L’émotion, la cognition et le comportement forment le triangle d’or des neurosciences sciences cognitives, qui se proposent d’expliquer la personne humaine par la connaissance du cerveau. Mais nous savons que déjà la philosophie, l’art, la littérature ont porté, au fil des siècles, une réflexion constante sur l’homme en tant que corps, âme, esprit, être de parole et de relation.

Spinoza : « L’âme est un certain mode déterminé du penser et ainsi ne peut être une cause libre, autrement dit, ne peut avoir une faculté absolue de vouloir ou de non vouloir ; mais elle doit être déterminée à vouloir ceci ou cela par une cause, laquelle est aussi déterminée par une autre, et cette autre l’est à son tour par une autre, etc. »

E.M. Cioran : « N’importe quel malade pense plus qu’un penseur. La maladie est disjonction, donc réflexion. Elle nous coupe toujours de quelque chose et quelquefois de tout.

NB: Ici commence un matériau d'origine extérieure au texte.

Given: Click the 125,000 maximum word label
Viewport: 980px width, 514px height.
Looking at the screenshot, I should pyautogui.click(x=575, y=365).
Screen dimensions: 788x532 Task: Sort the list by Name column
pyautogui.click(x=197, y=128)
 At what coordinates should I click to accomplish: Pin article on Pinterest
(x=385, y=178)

Même un idiot qui éprouve une sensation violente de douleur dépasse l’idiotie ; il est conscient de sa sensation et se met en dehors d’elle, et peut-être en dehors de lui-même, du moment qu’il sent que c’est lui qui souffre. Semblablement, il doit y avoir, parmi les bêtes, des degrés de conscience, suivant l’intensité de l’affection dont elles pâtissent. »

« Penser, c’est courir après l’insécurité, c’est se frapper pour des riens grandioses, s’enfermer dans des abstractions avec une avidité de martyr, c’est chercher la complication comme d’autres l’effondrement ou le gain. Le penseur est par définition âpre au tourment. »

« Depuis toujours je me suis débattu avec l’unique intention de cesser de me débattre. Résultat : zéro. Heureux ceux qui ignorent que mûrir c’est assister à l’aggravation de ses incohérences et que c’est là le seul progrès dont il devrait être permis de se vanter. »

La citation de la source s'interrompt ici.